┌──
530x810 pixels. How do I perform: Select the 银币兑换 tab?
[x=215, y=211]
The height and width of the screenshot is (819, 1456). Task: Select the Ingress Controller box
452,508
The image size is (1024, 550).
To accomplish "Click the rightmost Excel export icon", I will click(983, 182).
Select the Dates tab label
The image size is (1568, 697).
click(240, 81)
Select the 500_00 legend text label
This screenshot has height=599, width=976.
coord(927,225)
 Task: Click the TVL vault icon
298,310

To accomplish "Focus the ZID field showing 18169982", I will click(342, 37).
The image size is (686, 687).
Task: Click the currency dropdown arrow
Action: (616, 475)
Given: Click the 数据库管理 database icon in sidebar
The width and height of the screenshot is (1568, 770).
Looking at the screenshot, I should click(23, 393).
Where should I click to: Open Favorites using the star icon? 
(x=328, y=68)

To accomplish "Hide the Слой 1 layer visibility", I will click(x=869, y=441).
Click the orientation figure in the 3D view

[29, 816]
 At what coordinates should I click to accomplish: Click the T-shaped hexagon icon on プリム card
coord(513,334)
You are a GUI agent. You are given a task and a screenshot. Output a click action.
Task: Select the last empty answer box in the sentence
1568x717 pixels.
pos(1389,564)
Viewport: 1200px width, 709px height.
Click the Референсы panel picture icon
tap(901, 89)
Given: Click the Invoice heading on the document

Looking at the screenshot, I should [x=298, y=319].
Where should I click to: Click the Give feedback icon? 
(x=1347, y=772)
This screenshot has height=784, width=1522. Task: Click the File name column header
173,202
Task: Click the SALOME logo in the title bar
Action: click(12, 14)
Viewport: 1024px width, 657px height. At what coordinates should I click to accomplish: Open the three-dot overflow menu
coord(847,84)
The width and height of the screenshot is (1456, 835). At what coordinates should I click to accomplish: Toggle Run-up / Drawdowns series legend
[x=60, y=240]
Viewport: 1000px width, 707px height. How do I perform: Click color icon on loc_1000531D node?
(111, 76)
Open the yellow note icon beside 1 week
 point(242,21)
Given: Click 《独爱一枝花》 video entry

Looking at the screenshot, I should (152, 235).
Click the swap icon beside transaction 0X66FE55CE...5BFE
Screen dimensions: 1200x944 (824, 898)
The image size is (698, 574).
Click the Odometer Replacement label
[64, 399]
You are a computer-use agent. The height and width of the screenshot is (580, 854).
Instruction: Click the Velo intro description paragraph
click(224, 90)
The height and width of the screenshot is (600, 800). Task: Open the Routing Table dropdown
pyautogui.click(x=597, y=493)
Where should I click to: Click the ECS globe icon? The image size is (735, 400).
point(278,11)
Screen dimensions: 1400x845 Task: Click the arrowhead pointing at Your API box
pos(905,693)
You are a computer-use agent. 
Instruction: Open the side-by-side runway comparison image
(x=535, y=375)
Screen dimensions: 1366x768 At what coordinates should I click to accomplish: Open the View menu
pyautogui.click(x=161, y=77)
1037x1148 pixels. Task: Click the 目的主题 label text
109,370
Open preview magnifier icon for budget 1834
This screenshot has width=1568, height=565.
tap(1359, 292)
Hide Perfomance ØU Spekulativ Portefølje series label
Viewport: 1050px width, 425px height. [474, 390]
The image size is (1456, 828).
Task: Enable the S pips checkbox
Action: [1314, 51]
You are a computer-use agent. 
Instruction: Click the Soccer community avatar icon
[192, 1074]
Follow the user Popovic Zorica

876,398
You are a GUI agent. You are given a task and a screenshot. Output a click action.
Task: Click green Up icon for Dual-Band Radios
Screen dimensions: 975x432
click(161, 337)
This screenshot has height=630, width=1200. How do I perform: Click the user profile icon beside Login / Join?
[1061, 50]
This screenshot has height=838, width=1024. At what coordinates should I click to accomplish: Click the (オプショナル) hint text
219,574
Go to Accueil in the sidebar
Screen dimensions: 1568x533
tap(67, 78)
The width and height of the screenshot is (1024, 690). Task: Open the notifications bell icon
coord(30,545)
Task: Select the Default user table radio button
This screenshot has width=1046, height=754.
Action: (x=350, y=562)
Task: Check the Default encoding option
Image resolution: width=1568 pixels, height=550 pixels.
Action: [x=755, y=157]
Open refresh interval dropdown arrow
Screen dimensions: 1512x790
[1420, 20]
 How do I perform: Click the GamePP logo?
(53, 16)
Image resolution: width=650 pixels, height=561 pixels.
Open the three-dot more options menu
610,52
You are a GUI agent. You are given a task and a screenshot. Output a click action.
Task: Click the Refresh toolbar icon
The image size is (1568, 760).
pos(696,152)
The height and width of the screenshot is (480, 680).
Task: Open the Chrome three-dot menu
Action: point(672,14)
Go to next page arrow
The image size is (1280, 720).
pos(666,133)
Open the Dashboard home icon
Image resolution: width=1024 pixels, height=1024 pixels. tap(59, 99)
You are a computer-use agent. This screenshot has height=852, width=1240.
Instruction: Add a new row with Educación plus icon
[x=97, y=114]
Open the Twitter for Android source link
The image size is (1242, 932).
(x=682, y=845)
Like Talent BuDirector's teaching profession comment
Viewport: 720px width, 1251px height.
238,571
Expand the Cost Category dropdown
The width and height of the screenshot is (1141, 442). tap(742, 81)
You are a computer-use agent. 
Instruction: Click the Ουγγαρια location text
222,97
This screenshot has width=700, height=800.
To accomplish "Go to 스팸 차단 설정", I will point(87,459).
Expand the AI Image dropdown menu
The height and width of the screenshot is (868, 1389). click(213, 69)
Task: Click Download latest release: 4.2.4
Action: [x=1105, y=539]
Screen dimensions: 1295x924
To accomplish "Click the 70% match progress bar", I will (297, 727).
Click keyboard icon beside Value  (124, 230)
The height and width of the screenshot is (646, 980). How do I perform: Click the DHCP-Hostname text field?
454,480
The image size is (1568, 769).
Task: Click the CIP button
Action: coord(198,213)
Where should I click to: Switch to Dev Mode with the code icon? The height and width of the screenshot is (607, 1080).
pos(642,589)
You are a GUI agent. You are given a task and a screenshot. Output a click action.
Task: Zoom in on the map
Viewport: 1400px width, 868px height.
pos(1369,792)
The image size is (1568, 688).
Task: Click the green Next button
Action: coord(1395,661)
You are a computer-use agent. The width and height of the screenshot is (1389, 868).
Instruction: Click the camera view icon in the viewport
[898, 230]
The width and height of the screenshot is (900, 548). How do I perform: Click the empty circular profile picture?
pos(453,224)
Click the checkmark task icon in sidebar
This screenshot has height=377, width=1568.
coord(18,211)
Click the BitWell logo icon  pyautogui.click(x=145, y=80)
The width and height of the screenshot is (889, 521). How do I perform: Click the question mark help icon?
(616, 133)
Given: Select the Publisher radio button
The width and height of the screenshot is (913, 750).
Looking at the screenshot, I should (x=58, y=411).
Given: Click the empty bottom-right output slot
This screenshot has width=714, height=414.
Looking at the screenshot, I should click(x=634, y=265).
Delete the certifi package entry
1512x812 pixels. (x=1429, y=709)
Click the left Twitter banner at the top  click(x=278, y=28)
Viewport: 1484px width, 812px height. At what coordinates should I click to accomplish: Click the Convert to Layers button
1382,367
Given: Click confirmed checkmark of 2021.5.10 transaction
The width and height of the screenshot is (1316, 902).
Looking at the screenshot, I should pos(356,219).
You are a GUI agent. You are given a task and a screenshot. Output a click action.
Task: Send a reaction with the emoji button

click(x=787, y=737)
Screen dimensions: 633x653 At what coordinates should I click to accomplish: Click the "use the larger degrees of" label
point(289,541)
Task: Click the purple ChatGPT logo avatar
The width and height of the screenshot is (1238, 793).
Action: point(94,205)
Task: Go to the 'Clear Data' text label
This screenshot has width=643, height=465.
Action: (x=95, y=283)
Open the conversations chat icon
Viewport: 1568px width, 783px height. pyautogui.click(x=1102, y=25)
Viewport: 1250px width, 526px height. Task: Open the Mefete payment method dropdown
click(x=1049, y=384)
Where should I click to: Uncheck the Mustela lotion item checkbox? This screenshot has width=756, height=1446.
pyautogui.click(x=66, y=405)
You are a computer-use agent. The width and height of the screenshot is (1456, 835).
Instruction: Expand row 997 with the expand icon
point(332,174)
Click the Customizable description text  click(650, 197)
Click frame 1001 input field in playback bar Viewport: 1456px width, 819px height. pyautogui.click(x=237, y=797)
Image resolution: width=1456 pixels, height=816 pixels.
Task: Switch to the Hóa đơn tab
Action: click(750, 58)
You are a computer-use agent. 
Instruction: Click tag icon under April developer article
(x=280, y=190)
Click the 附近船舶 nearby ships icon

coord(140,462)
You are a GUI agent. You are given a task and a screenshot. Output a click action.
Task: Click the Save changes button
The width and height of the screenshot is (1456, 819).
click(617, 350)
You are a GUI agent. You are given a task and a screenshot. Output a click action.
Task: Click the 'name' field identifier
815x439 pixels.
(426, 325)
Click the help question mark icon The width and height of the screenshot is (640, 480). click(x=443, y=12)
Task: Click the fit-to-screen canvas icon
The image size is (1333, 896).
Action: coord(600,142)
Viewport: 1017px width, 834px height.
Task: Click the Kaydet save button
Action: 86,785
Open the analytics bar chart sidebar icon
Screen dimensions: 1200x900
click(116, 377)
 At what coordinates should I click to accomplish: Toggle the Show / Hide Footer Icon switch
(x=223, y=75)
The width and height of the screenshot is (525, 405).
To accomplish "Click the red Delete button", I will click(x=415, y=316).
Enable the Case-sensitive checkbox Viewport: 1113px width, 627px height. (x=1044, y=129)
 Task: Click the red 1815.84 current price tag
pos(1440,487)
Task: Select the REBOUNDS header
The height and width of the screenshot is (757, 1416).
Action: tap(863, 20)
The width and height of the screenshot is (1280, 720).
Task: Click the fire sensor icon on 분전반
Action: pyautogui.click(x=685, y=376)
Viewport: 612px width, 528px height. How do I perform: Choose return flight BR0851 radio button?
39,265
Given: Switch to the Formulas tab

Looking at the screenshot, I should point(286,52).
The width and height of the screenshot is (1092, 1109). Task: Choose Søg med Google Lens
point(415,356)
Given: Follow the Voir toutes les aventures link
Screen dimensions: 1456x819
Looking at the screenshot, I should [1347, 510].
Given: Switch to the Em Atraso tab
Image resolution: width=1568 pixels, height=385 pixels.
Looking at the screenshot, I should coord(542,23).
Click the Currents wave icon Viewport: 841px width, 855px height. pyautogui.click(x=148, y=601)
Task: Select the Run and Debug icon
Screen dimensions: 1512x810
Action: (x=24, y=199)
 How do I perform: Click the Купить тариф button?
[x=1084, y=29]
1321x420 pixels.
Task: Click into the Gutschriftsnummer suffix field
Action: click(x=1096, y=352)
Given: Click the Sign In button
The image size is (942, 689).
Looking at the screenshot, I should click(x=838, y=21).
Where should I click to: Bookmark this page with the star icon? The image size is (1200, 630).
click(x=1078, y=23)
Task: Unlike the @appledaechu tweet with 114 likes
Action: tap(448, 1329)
└──
Copy the material word for word, starting with the line containing "Viewport: 1000px width, 707px" and ending after the line containing "Action: (x=350, y=562)".

Response to this task:
Viewport: 1000px width, 707px height. How do I perform: Click color icon on loc_1000531D node?
(111, 76)
Open the yellow note icon beside 1 week
 point(242,21)
Given: Click 《独爱一枝花》 video entry

Looking at the screenshot, I should (152, 235).
Click the swap icon beside transaction 0X66FE55CE...5BFE
Screen dimensions: 1200x944 (824, 898)
The image size is (698, 574).
Click the Odometer Replacement label
[64, 399]
You are a computer-use agent. The height and width of the screenshot is (580, 854).
Instruction: Click the Velo intro description paragraph
click(224, 90)
The height and width of the screenshot is (600, 800). Task: Open the Routing Table dropdown
pyautogui.click(x=597, y=493)
Where should I click to: Click the ECS globe icon? The image size is (735, 400).
point(278,11)
Screen dimensions: 1400x845 Task: Click the arrowhead pointing at Your API box
pos(905,693)
You are a computer-use agent. 
Instruction: Open the side-by-side runway comparison image
(x=535, y=375)
Screen dimensions: 1366x768 At what coordinates should I click to accomplish: Open the View menu
pyautogui.click(x=161, y=77)
1037x1148 pixels. Task: Click the 目的主题 label text
109,370
Open preview magnifier icon for budget 1834
This screenshot has width=1568, height=565.
tap(1359, 292)
Hide Perfomance ØU Spekulativ Portefølje series label
Viewport: 1050px width, 425px height. [474, 390]
The image size is (1456, 828).
Task: Enable the S pips checkbox
Action: [1314, 51]
You are a computer-use agent. 
Instruction: Click the Soccer community avatar icon
[192, 1074]
Follow the user Popovic Zorica

876,398
You are a GUI agent. You are given a task and a screenshot. Output a click action.
Task: Click green Up icon for Dual-Band Radios
Screen dimensions: 975x432
click(161, 337)
This screenshot has height=630, width=1200. How do I perform: Click the user profile icon beside Login / Join?
[1061, 50]
This screenshot has height=838, width=1024. At what coordinates should I click to accomplish: Click the (オプショナル) hint text
219,574
Go to Accueil in the sidebar
Screen dimensions: 1568x533
tap(67, 78)
The width and height of the screenshot is (1024, 690). Task: Open the notifications bell icon
coord(30,545)
Task: Select the Default user table radio button
This screenshot has width=1046, height=754.
Action: (x=350, y=562)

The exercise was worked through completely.